Drive already mounted at /content/drive/; to attempt to forcibly remount, call drive.mount("/content/drive/", force_remount=True).


In [None]:
# Creating a Spark Session called "spark", with app name "eCommerce Analysis"
spark = SparkSession \
    .builder \
    .appName("eCommerce Analysis") \
    .getOrCreate()

In [None]:
# Reading data from personal Drive
data = spark.read.csv("drive/My Drive/2019-Oct.csv", header = True)

In [None]:
# data.show(2)

In [None]:
# Function that removes "UTC" from the event_time data
removerUTC = udf(lambda x:x[0:-4],StringType())

# Apply function to "event_time" column
# Store results in a new column called "date_new"
data = data.withColumn('date_new', removerUTC('event_time'))

In [None]:
# Show distinct brands
# data.where("brand").distinct().show(10)

In [None]:
# Count the brands 
conteo_marcas = data.groupby("brand").count()

# Date Processing

In [None]:
# Function that receives a date and returns the day
convertToDay = udf(lambda x:x[8:10], StringType())

# Apply the function to "date_new" column and save the result to a new column "day_int"
data = data.withColumn('day_int', convertToDay('date_new'))

In [None]:
# Function that receives a date and returns the hour
convertToHour = udf(lambda x:x[11:13], StringType())

# Apply the function to "date_new" column and save the result to a new column "hour_int"
data = data.withColumn('hour_int', convertToHour('date_new'))

# Sold Products

In [None]:
# See only purchased records
ventas = data.where(data.event_type == "purchase")
# ventas.show(2)

# Wordcloud data

In [None]:
# Most famous categories
# Sort them in descending order
conteo_categorias = data.groupby("category_code").count().sort(col("count").desc())

In [None]:
# See how many categories there are
# conteo_categorias.count()

In [None]:
# See the most popular category codes
df_wordcloud = ventas.groupby("category_code").count().sort(col("count").desc())

# Export data
# Specify number of repartitions, so the results are saved in 1 single file
# df_wordcloud.repartition(1).write.csv("wasb:///DatosExportados/WordNubeVENTAS.csv")

In [None]:
# Enable Arrow-based columnar data transfers
spark.conf.set("spark.sql.execution.arrow.enabled", "false")

In [None]:
df_wordcloud.toPandas().to_csv("WordNubeVentasFinal.csv")

In [None]:
!pip install pyarrow



# Products that were added to a cart

In [None]:
# See only products added to the cart
carritos = data.where(data.event_type == "cart")

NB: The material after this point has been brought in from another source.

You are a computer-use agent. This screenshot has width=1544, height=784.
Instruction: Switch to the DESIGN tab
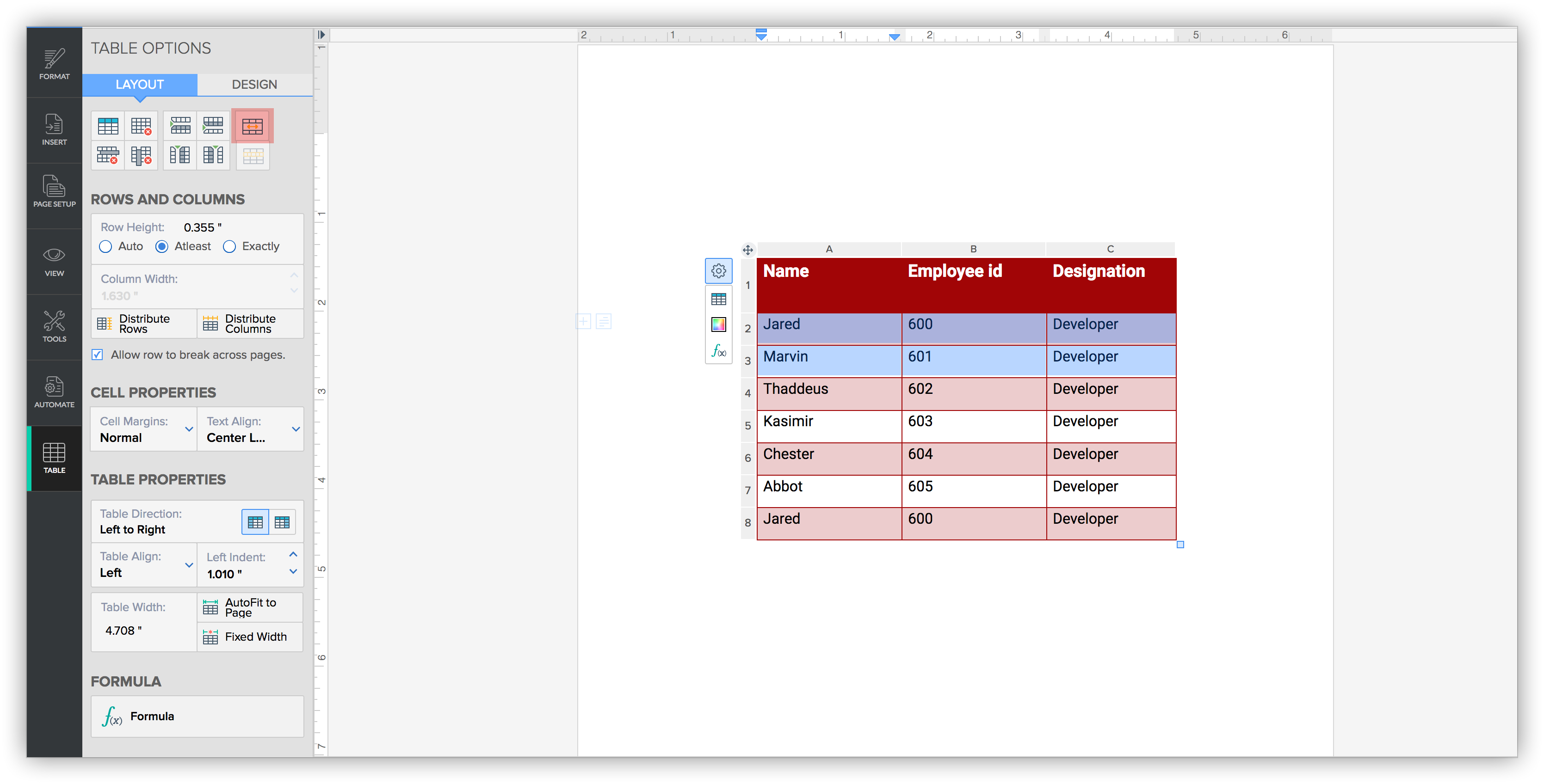coord(254,85)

# Products that were viewed

In [None]:
# See only viewed products
vista = data.where(data.event_type == "view")

# Heatmap

In [None]:
# Group sold records by day and hour
# Count the groups generated
heatmap = ventas.groupBy(["day_int", "hour_int"]).agg({"event_type" : "count"})

In [None]:
# Export the data
heatmap.toPandas().to_csv("HeatMap.csv")

# Horizontal Bar Plot

In [None]:
# Group each of the events (view, added to cart and sold) by day. And count the number of event types
horizontal_bar1 = ventas.groupBy("day_int").agg({"event_type" : "count"})
horizontal_bar2 = carritos.groupBy("day_int").agg({"event_type" : "count"})
horizontal_bar3 = vista.groupBy("day_int").agg({"event_type" : "count"})

In [None]:
# Export the data
horizontal_bar1.toPandas().to_csv("HorizontalBarPlot1.csv")
horizontal_bar2.toPandas().to_csv("HorizontalBarPlot2.csv")
horizontal_bar3.toPandas().to_csv("HorizontalBarPlot3.csv")

# Histograms
From horizontal_bar1, we saw the 5 main category codes, and then we generate a csv for each one of them.

In [None]:
# Generate 5 different dataframes for each of the 5 main category codes
hist_cat_1 = ventas.where(ventas.category_code == "electronics.smartphone")
hist_cat_2 = ventas.where(ventas.category_code == "electronics.audio.headphone")
hist_cat_3 = ventas.where(ventas.category_code == "electronics.video.tv")
hist_cat_4 = ventas.where(ventas.category_code == "electronics.clocks")
hist_cat_5 = ventas.where(ventas.category_code == "appliances.kitchen.washer")

In [None]:
# Export data
hist_cat_1.toPandas().to_csv("Hist1.csv")
hist_cat_2.toPandas().to_csv("Hist2.csv")
hist_cat_3.toPandas().to_csv("Hist3.csv")
hist_cat_4.toPandas().to_csv("Hist4.csv")
hist_cat_5.toPandas().to_csv("Hist5.csv")

# Stacked Area Chart

In [None]:
# Group each of the 5 main category codes by day
# Count the number of records generated after grouping
h1grouped = hist_cat_1.groupBy("day_int").count()
h2grouped = hist_cat_2.groupBy("day_int").count()
h3grouped = hist_cat_3.groupBy("day_int").count()
h4grouped = hist_cat_4.groupBy("day_int").count()
h5grouped = hist_cat_5.groupBy("day_int").count()

In [None]:
# Export the data
h1grouped.toPandas().to_csv("stacked1Nuevo.csv")
h2grouped.toPandas().to_csv("stacked2.csv")
h3grouped.toPandas().to_csv("stacked3.csv")
h4grouped.toPandas().to_csv("stacked4.csv")
h5grouped.toPandas().to_csv("stacked5.csv")